Os cursos profissionais são um dos percursos do nível secundário de educação, caracterizado por uma forte ligação com o mundo profissional. Tendo em conta o perfil pessoal de cada aluno, a aprendizagem realizada nestes cursos valoriza o desenvolvimento de competências para o exercício de uma profissão, em articulação com o setor empresarial local.

Atualmente, esta via é cada vez mais vista como uma alternativa válida ao ensino regular, com uma inversão da tendência de se pensar que de que é apenas um caminho facilitador para terminar o ensino obrigatório. Quem completa um curso de ensino profissional sai com uma profissão e está mais bem preparado para o mercado de trabalho.
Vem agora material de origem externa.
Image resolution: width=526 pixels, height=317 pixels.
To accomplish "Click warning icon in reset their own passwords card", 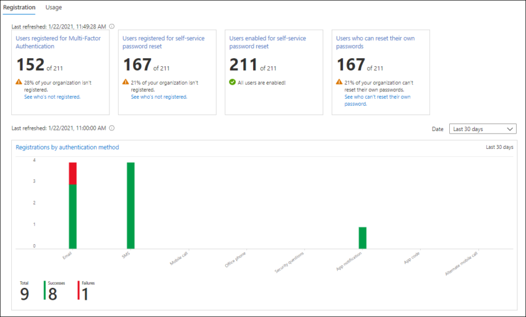I will pyautogui.click(x=339, y=82).
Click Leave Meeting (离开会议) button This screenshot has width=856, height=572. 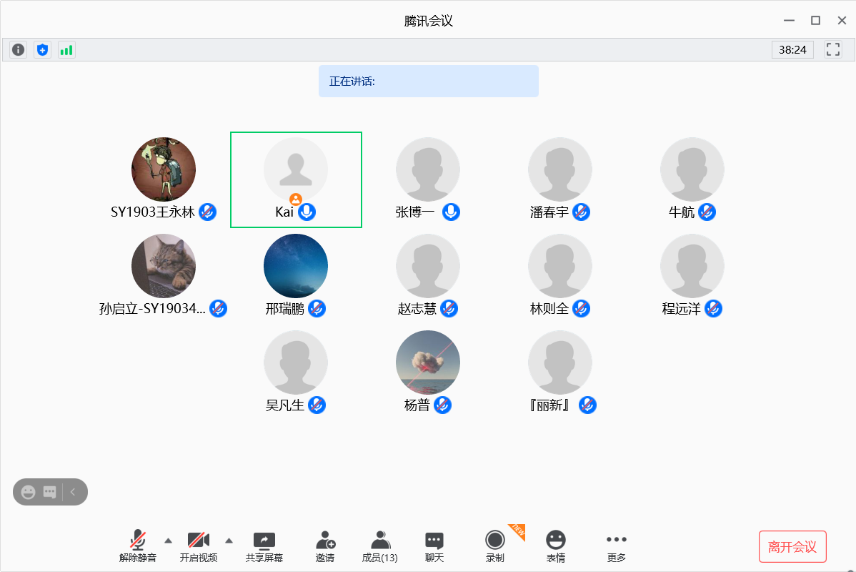(792, 547)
Além das disciplinas científicas e socioculturais, os cursos profissionais têm uma forte componente de disciplinas técnicas de especialização e estágios e práticas em contexto laboral. Isto significa que, quando opta por um ensino profissional, o aluno fica a conhecer de imediato o que a profissão que escolheu lhe vai exigir.

Existem estudos que indicam que os alunos das escolas profissionais têm uma inserção profissional superior dos que os alunos que optem pelo ensino regular, uma vez que as empresas têm uma maior necessidade de recursos humanos que “saibam fazer”. E não é novidade que, dada a falta de mão de obra qualificada nas diversas áreas da indústria, muitas das vezes os empregadores deslocam-se ao ensino profissional, em busca de trabalhadores.

Mas no caso de os jovens pretenderem prosseguir os estudos no ensino superior, a frequência de uma escola profissional não é incompatível com o desiderato. O ensino profissional tem a vantagem de preparar os jovens desde o 1.º ano de formação, para o exercício efetivo de uma profissão, sem que se perca a possibilidade de acesso ao ensino superior. Este aspeto ganha ainda mais relevância depois das notícias recentes de que o Governo tenciona implementar, já no próximo ano letivo um regime em que os alunos que concluem o ensino secundário através de cursos profissionais possam aceder às licenciaturas dadas em universidades e institutos politécnicos sem realizar exames.

Mas além da componente prática que caracteriza estes cursos e que atribui o Ensino Secundário à qualificação escolar e o Nível IV à qualificação profissional, há mais vantagens associadas, como a ausência de despesas com os materiais de estudo/trabalho, existência de subsídio de transporte e de alimentação e de bolsa de profissionalização no estágio ou na formação em contexto de trabalho.